More than twenty years after her execution, Aileen Wuornos — one of America’s most infamous female serial killers — is once again at the center of national attention. Netflix is rolling out a new documentary, Aileen: Queen of the Serial Killers, which promises an unfiltered look at her life, her crimes, and the disturbing path that led her from a troubled childhood to death row.
Wuornos terrorized central and northern Florida in 1989 and 1990, killing seven men while working along the state’s highways. Her murders triggered a massive, multi-state investigation that eventually ended with her arrest in early 1991 and a string of first-degree murder convictions the following year. She would ultimately receive six death sentences.
The documentary features rare, previously unreleased interviews from death row, capturing Wuornos in her own words as she shifted from insisting she acted in self-defense to bluntly admitting she killed without hesitation. Her emotional state changed repeatedly over the years, at times expressing rage, at other times showing no remorse whatsoever.
Netflix also digs into the long, painful history that shaped her. Wuornos grew up in Michigan under chaotic and abusive conditions, learning at just 10 years old that the people she believed were her parents were actually her grandparents. Her biological father had already landed in prison for child rape and later killed himself behind bars. As a young girl, Wuornos reported beatings, sexual abuse, and emotional torment — experiences that left her isolated, volatile, and often homeless.

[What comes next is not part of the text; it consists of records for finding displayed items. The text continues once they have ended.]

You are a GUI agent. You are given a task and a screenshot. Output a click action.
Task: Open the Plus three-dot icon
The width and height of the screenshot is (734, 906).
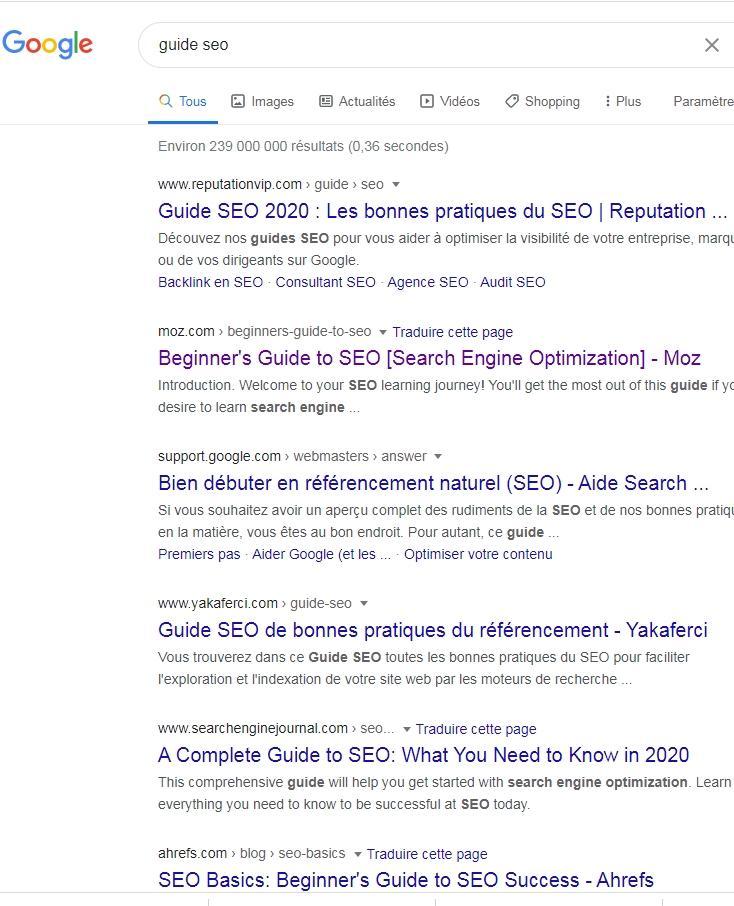click(x=608, y=101)
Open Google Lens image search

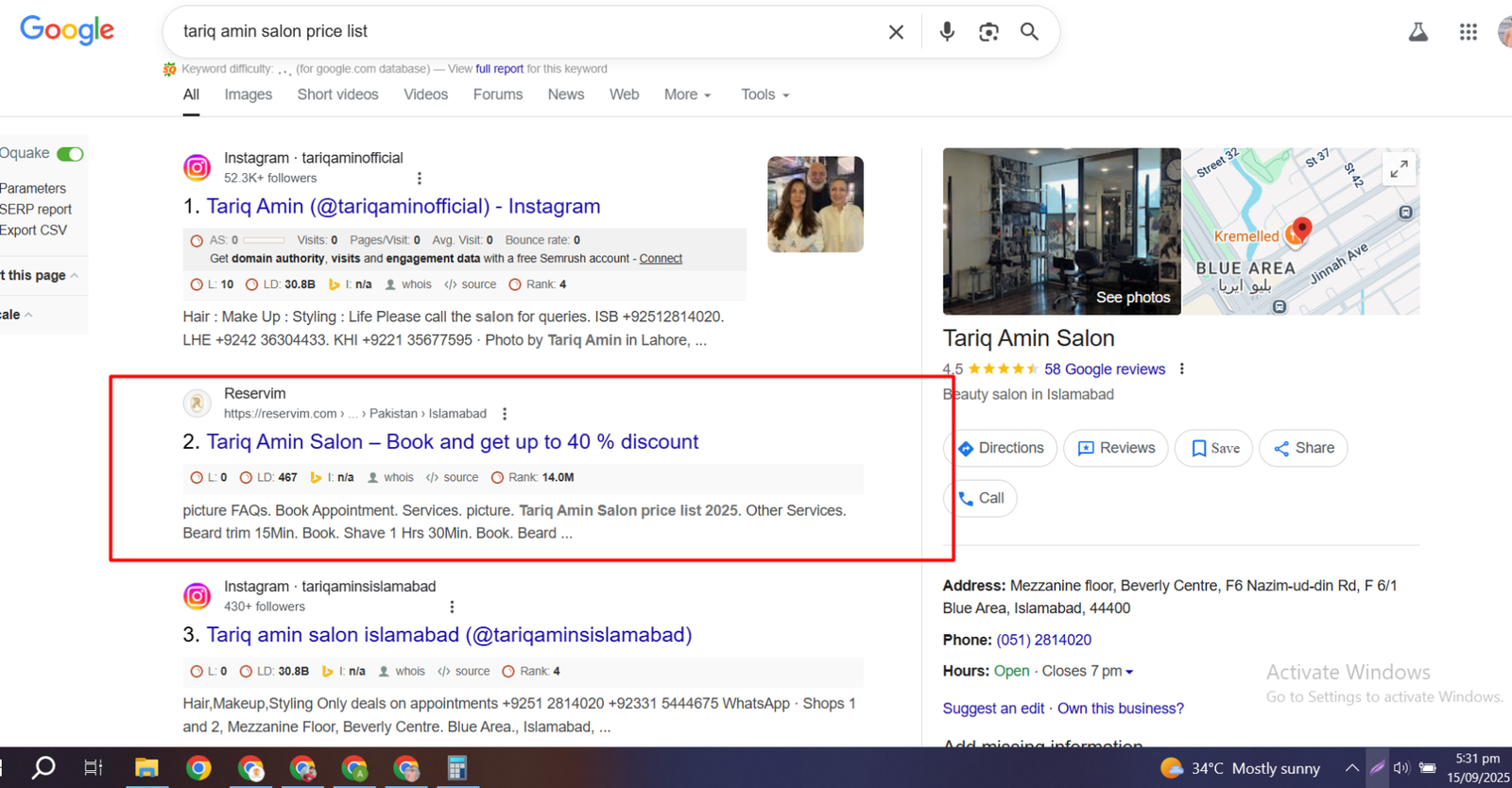tap(988, 32)
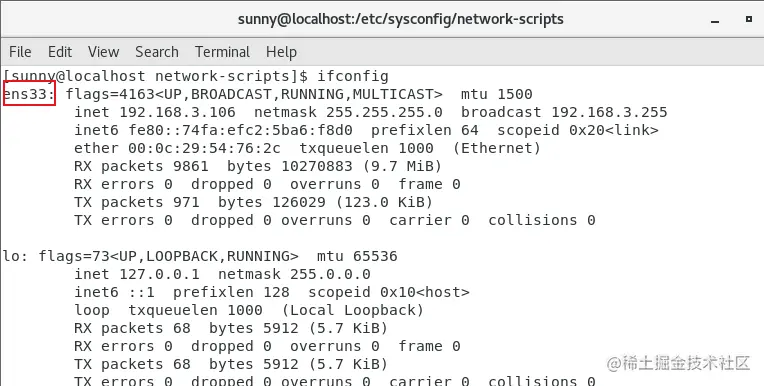The image size is (764, 386).
Task: Open the Help menu
Action: click(281, 52)
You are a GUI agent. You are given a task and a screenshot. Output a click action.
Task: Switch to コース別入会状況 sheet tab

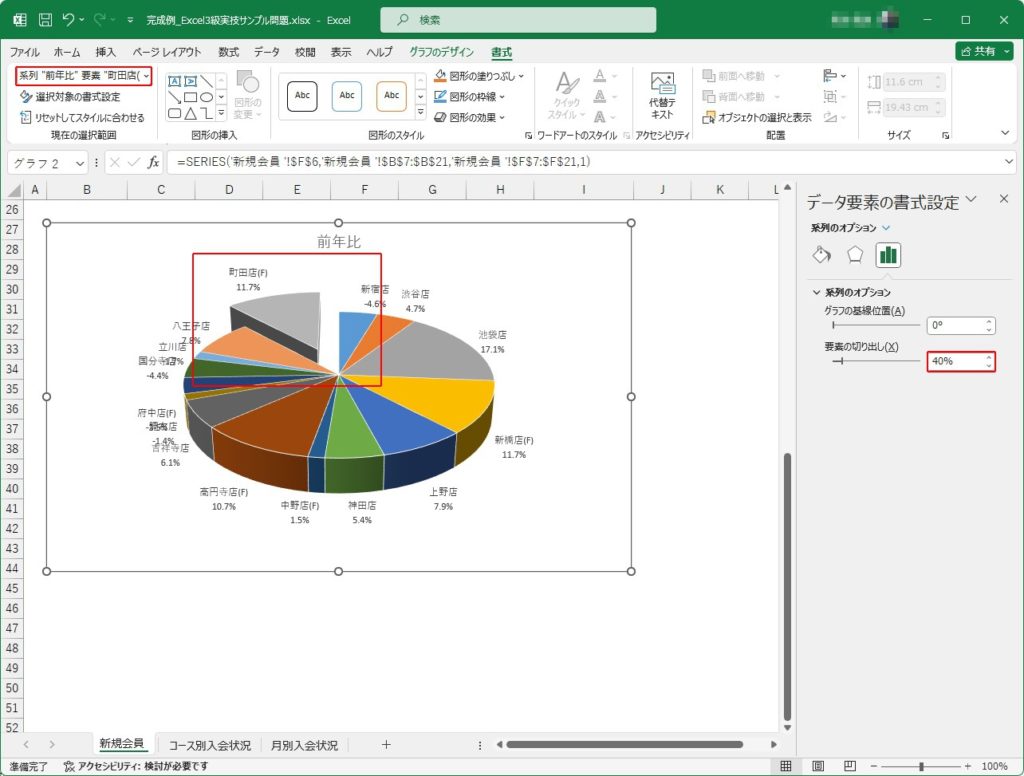tap(209, 745)
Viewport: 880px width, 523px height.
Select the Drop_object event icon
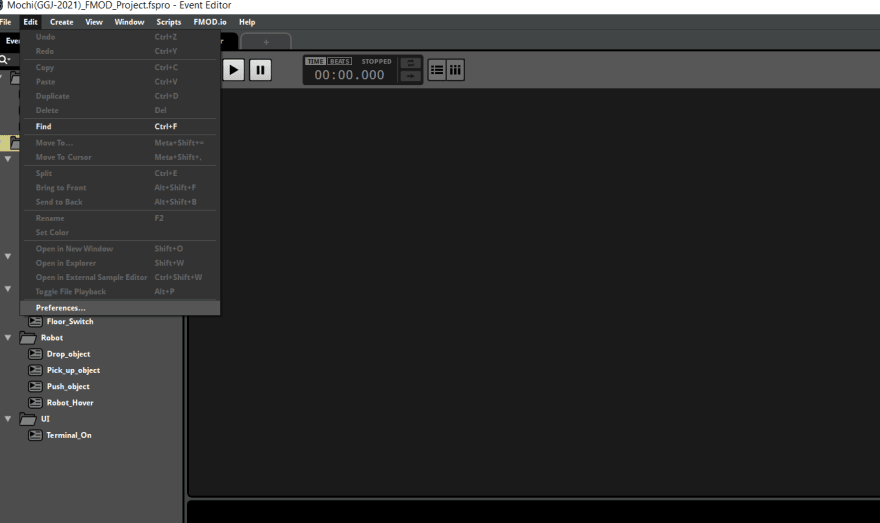click(35, 354)
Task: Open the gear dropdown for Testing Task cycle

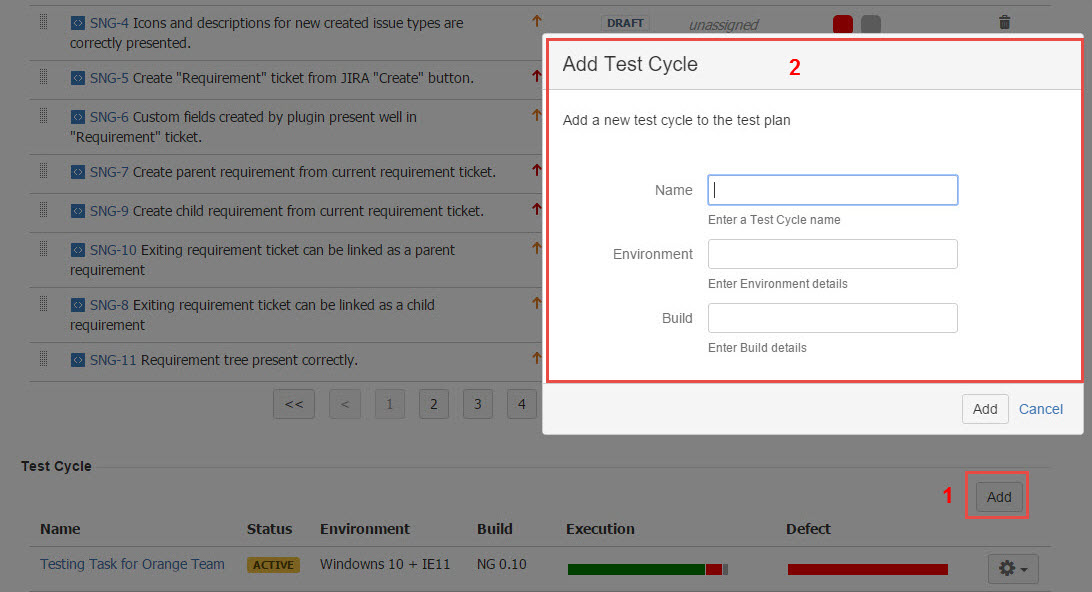Action: point(1013,568)
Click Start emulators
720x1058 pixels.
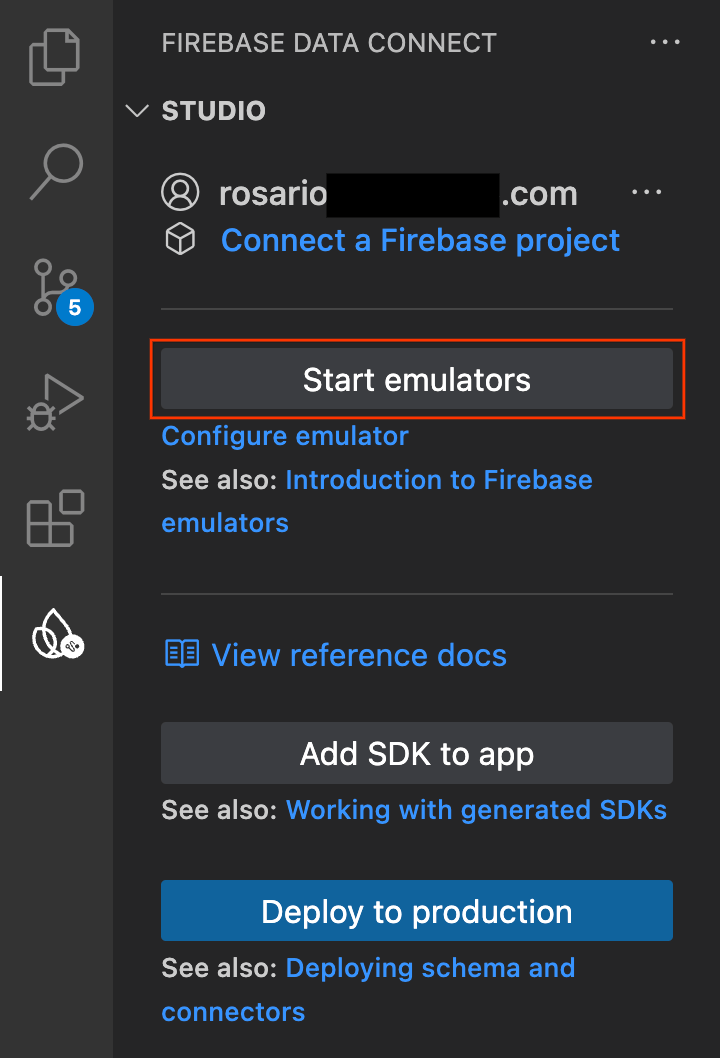416,378
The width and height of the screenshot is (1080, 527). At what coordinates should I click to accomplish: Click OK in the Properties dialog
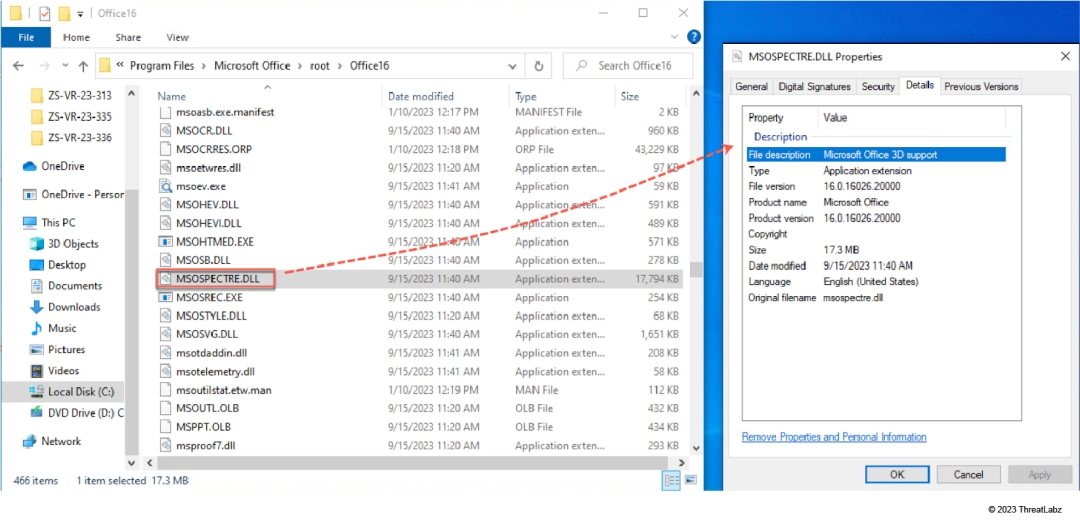(896, 474)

By her early teens, she was trading sex for money or cigarettes and eventually drifted into full-time prostitution. She hitchhiked across the country, racked up arrests for theft, assault, and armed robbery, and burned through a brief marriage to an older yachtsman before resettling in Florida. There, she entered a long relationship with Tyria Moore — a partnership that collapsed when Moore cooperated with investigators after the murders began.
Between late 1989 and fall 1990, the bodies of middle-aged men appeared near rural highways across Florida. Each had been shot multiple times. Wuornos pawned items linked to her victims under false names, drove their vehicles, and eventually confessed on videotape.
After a decade of appeals and repeated court battles over her mental state, Wuornos was executed in October 2002 at the age of 46.
Despite her death, Hollywood and the media have kept her story alive — from Charlize Theron’s Oscar-winning portrayal in Monster to numerous documentaries. Now, Netflix’s latest project aims to reexamine her legacy through a modern lens.